Engineered Microenvironment

Microenvironment and Micro-physiological systems:

The Center’s interdisciplinary team of researchers are exploring through integrative approach and new design principles the development of 3D tissue-specific platforms for studying biological interactions at multi-scale. For example, these systems can be applied to discovering new drugs and predicting their clinical activity or investigating disbiosis of the hiuman microbiome and its interactions on human tissue. Although molecular medicine with its portfolio of disease biomarkers and biologics is evolving rapidly, there is still a lack of reliable predictive preclinical models to assess drug efficacy of these new agents. This initiative aims at designing and prototyping novel microphysiological system using a combination of technologies.

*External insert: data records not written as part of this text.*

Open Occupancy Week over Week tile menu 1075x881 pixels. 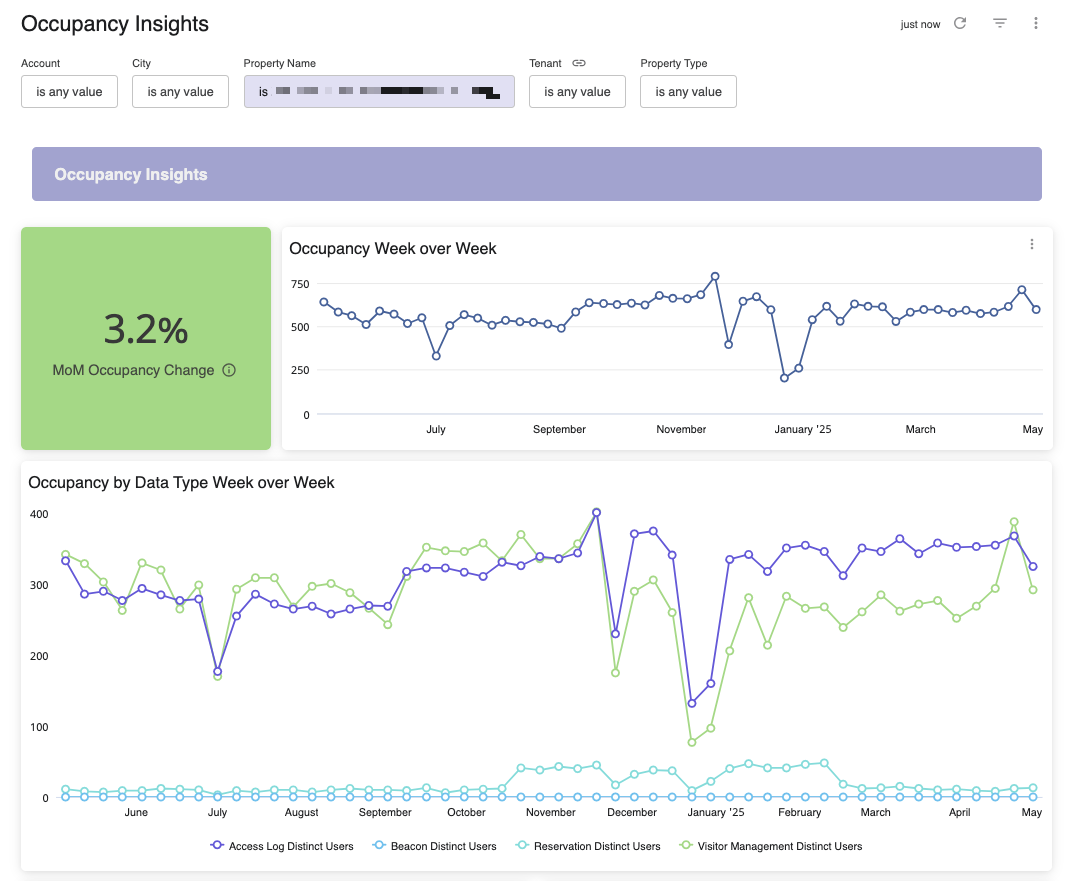1032,244
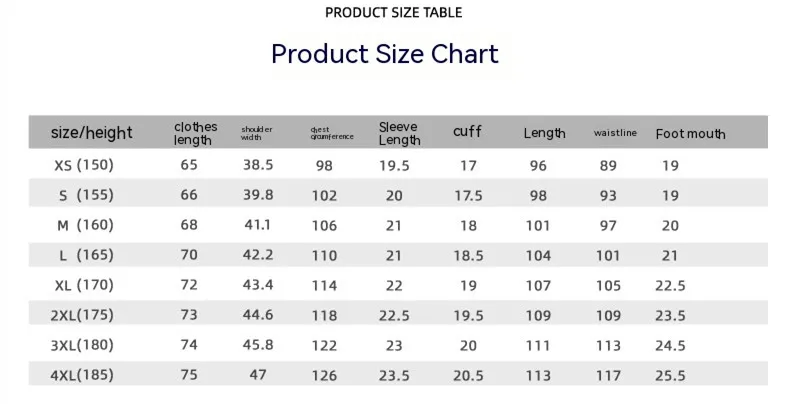Select the waistline value 117
Image resolution: width=788 pixels, height=404 pixels.
[608, 375]
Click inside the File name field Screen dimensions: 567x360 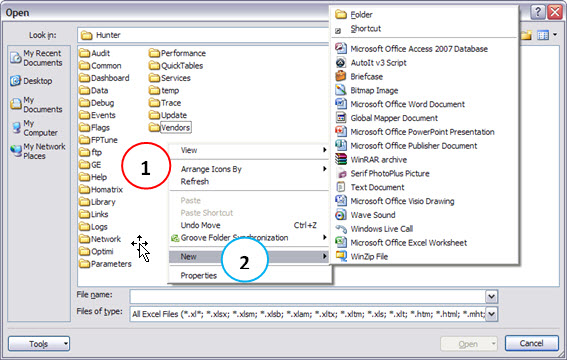pyautogui.click(x=308, y=297)
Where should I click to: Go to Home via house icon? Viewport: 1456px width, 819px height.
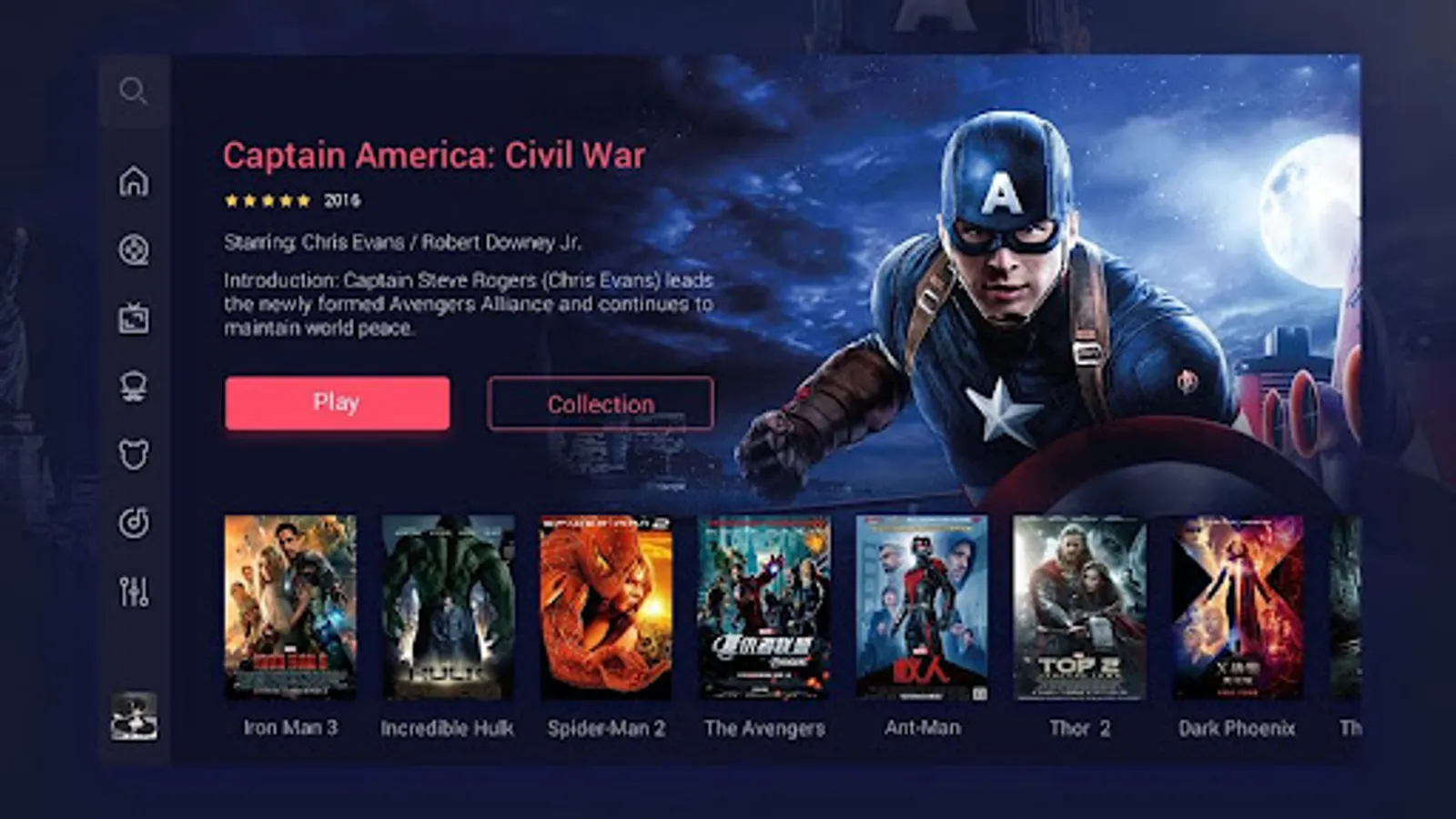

For example our researchers are developing modular microfluidics-based devices that can allow the partitioned cultivation of organ-specific human cell lines and sampled human microbial communities. Such device architecture will allow us to establish in vitro models for the human proximal colon, the human gastrointestinal tract and human gastrointestinal tissue. The device can be processed using hybrid materials for 3D-nanostructuring surfaces and engineering specific tissue constructs within the devices. These modular platforms could be combined with sensing elements for real-time monitoring of the physiological microsystem. This approach is also applied to bone tissue remodeling for which understanding of osteocyte mechanotransduction is still hampered by the fact that current in vitro culture systems are lacking of the in vivo 3D physical and geometrical environments the osteocytes reside. The system mimics the unique structure and architecture of bone tissue in vivo, including both the lacunae-canaliculi porosity and vascular porosity. Moreover, different biomaterials for mineralized bone matrix can be processed to construct the device so that bone cell interaction with those materials and fluid and molecular transport in the microphysiological system can be studied while other fundamental questions regarding metastatic bone diseases can also be explored.